>> BEGIN Document excerpt

The Berkeley Unified School District, or BUSD, board met Wednesday to discuss their ongoing workforce housing project and new middle school assignment model.

Maegan Pearson, an associate vice president of development with Abode Communities, presented updates to the workforce housing project, which will provide affordable housing to BUSD employees near Berkeley Adult School. School Board Director Julie Sinai has led the district’s involvement in the project, which encompasses 110 units available to a range of incomes.

Pearson shared new floor plans with the board directors at the meeting and presented the project’s governance committee, which sets the policy associated with workforce housing, including the lottery process and qualifying resident criteria. The committee’s first meeting will be held in December.

“If there’s any way as a community member that I can continue to support this, I think it’s gonna be so valuable,” Sinai said at the meeting. “Even though it takes a while to get these units built, once they’re built I’m really excited to see what will happen with it.”

>> END Document excerpt
>> BEGIN Data block

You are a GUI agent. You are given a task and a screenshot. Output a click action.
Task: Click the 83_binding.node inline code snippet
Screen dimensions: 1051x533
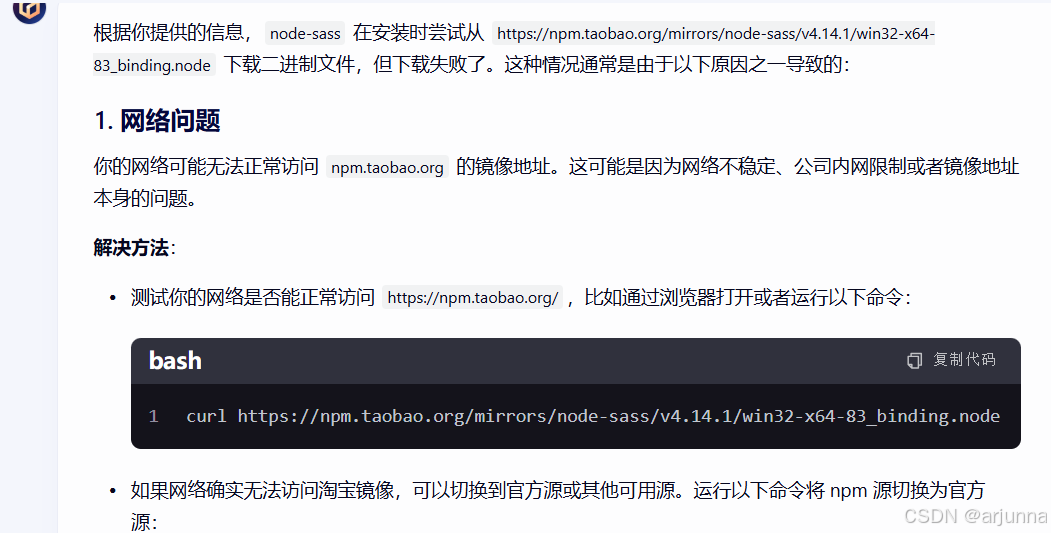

>> END Data block

* **Exercise**
Transcribe the passage about the Berkeley school board meeting, starting with "The Berkeley Unified" and going on through "school assignment model.".

* **Answer**
The Berkeley Unified School District, or BUSD, board met Wednesday to discuss their ongoing workforce housing project and new middle school assignment model.